Пораженный врач начал искать пульс на левой руке, которую Роден оставил в его руках, продолжая быстро писать правой.
– Какое чудо!
– воскликнул доктор, считая удары пульса.
– Уже целую неделю, и сегодня даже, пульс был неровен, перемежался, почти совсем падал... а теперь он поднялся... делается ровным!.. Я теряюсь!.. Что же случилось?
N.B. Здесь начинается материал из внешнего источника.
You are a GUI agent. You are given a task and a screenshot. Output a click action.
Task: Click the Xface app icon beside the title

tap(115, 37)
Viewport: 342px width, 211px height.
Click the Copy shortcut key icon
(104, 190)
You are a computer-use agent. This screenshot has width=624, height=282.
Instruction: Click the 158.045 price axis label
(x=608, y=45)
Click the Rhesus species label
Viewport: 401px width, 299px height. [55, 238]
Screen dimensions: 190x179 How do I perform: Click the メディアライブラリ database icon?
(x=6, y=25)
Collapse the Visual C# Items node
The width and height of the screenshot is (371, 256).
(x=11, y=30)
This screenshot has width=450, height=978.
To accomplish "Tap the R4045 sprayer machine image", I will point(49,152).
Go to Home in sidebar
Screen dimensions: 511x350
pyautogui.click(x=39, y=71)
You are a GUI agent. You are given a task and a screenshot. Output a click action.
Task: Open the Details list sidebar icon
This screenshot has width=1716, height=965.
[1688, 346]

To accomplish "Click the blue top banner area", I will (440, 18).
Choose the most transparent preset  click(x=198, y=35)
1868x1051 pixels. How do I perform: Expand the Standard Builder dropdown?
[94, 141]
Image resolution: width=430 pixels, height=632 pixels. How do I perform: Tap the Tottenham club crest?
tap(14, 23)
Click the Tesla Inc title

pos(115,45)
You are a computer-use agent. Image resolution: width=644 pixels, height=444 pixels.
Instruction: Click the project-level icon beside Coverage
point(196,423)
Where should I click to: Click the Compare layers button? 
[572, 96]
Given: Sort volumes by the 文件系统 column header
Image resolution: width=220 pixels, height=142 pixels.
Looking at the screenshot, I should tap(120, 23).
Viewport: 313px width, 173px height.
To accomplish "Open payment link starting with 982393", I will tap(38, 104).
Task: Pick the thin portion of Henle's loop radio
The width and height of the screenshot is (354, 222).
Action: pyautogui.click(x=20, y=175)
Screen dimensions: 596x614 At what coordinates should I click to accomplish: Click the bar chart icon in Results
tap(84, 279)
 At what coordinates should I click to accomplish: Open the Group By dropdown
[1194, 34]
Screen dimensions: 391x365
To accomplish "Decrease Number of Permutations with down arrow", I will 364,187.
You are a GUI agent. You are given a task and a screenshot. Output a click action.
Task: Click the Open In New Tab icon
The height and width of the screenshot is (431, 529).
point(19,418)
Я не могу поверить своим глазам...
– спрашивал он аббата и кардинала.
– Преподобный отец сначала совершенно потерял голос, а потом, вследствие полученных грустных известий, впал в такое сильное, ужасное отчаяние, что мы несколько минут боялись за его жизнь, - рассказывал отец д'Эгриньи.
– И все же, напротив, у его преподобия явилось настолько силы, что он сам дошел до стола и вот уже десять минут пишет с такой светлой проницательностью, так ясно и разумно, что мы просто поражены.
– Сомненья нет!
– воскликнул доктор.
– Это страшное отчаяние, испытанное им, вызвало в организме изменения, превосходно подготовившие больного к тому кризису, который я желаю вызвать операцией!
– А вы все-таки хотите к ней приступить?
– тихо спросил аббат, пока Роден продолжал писать.
– Утром я еще мог колебаться, но теперь должен воспользоваться моментом возбуждения, за которым следует ожидать громадного упадка сил...
– Так что, - спросил кардинал, - без операции?..
– Эта счастливая, неожиданная перемена будет гибельна... а реакция может его убить, монсиньор...
– А предупредили вы его насчет серьезности операции?
– Насколько возможно!
– Не пора ли... его убедить... решиться на нее?
– Я сейчас за это примусь, монсиньор, - сказал доктор, и, подойдя к Родену, занятому своими мыслями и письмом до такой степени, что он не замечал ничего окружающего, доктор обратился к нему:
– Преподобный отец, желаете вы быть на ногах через неделю?
Роден отвечал самоуверенным жестом, обозначавшим "Да я уже и теперь на ногах!"
– Не полагайтесь на это, - говорил Балейнье.
– Это поразительное изменение в вашем состоянии будет продолжаться очень недолго, и если мы им не воспользуемся, чтобы произвести операцию, о которой я вам уже говорил, то я должен вам напрямик сказать, что... после такого потрясения... я ни за что не могу отвечать...
Родена поразили эти слова тем более, что он уже полчаса назад испытал, как непродолжительно было улучшение его здоровья при приятной новости, принесенной отцом д'Эгриньи; кроме того, он снова начал чувствовать страшное стеснение в груди.